El acoso a la familia de Canet de Mar que pedía que su hijo recibiera más clases en castellano en la escuela ha representado, hasta el momento, la evidencia más palmaria de que algo huele a podrido en la Cataluña procesista. El régimen en pleno ha mentido al respecto, acusando a los padres de Canet de querer impedir a su hijo que aprendiera catalán, cuando lo único que pedían era que TAMBIÉN aprendiera castellano. Cual mantra salvífico, del Niño Barbudo al último mono de la prensa digital subvencionada, pasando por los chupópteros habituales del régimen, todos los lazis han repetido hasta la saciedad la mentira de que esos progenitores del Maresme querían impedirle a su retoño que aprendiera catalán. En uno de esos panfletos separatistas han llegado, incluso, al extremo de localizar a la familia de réprobos, identificarlos y publicar sus nombres y sus actividades sociales. Aquí se han retratado todos, y el cuadro resultante no resulta muy favorecedor: puede que haya un antes y después en el chulesco inframundo indepe, pues esta vez se han ganado las acusaciones de racismo, xenofobia y matonismo a pulso.
Como parte del problema disfrazado de parte de la solución, el señor González no ha ido a Canet a poner paz y a serenar los ánimos, sino a echar un poco más de leña al fuego y contribuir al linchamiento de una gente que lo único que hace es reivindicar algo a lo que tiene derecho. Sus compañeros en el gobiernillo aún no se han manifestado al respecto, pero no hace falta porque su silencio ya es lo suficientemente elocuente. Es como si todos se hubiesen cansado a la vez de resultar ridículos y se hubieran puesto de acuerdo para morder a la vez a la misma presa. Algo que es compatible, por otra parte, con pasar por el aro, decirles a sus fieles que no hay nada que hacer porque el estado es implacable en sus intentos de acabar con la lengua catalana y que, si eso, cuando seamos independientes ya haremos algo al respecto. Palabrería, que es lo único que pueden permitirse sin peligro de ser inhabilitados y quedarse sin la sopa boba patriótica. Gestos, que tampoco comprometen a nada. Su problema es que este último gesto tiene unas connotaciones tan sucias y desagradables que dudo que se salgan de rositas, aunque Pedro Sánchez y el ministro Marlaska se dediquen a mirar hacia otro lado, como suelen.

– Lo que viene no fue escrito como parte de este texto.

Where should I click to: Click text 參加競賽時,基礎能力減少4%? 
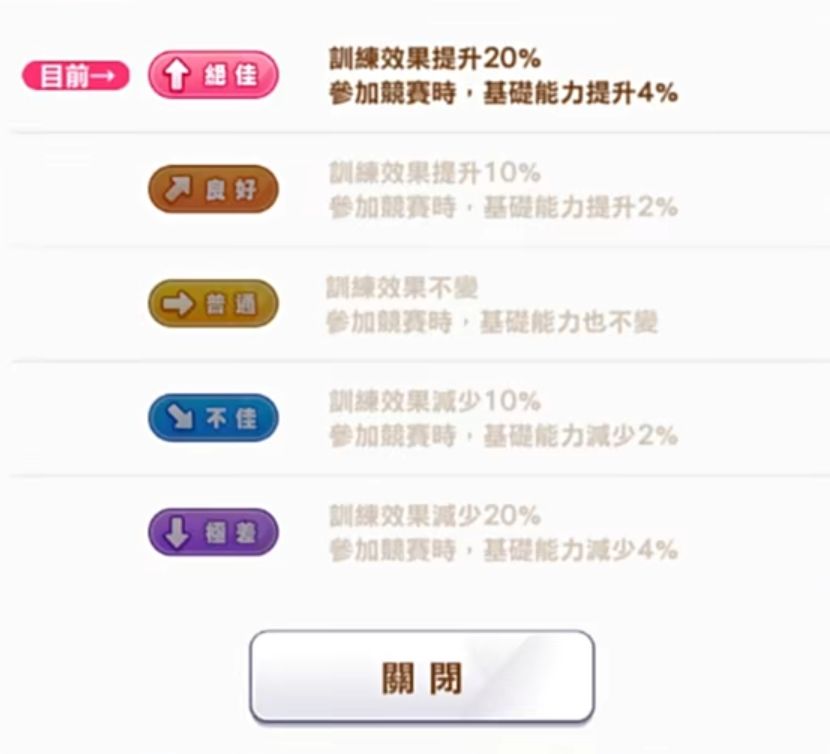[503, 550]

El gobiernillo se ha lucido a lo grande con un asunto teóricamente pequeño, y el hombre del acento al revés es la cabeza visible de la metedura de pata. Por cierto, si lo acaban inhabilitando, ya puede esperar sentado la solidaridad de sus compañeros: tras lamentar ese nuevo ataque intolerable a la Cataluña catalana, seguirán con sus cosas tan tranquilos y aliviados, en el fondo, de que la bofetada le haya caído a otro.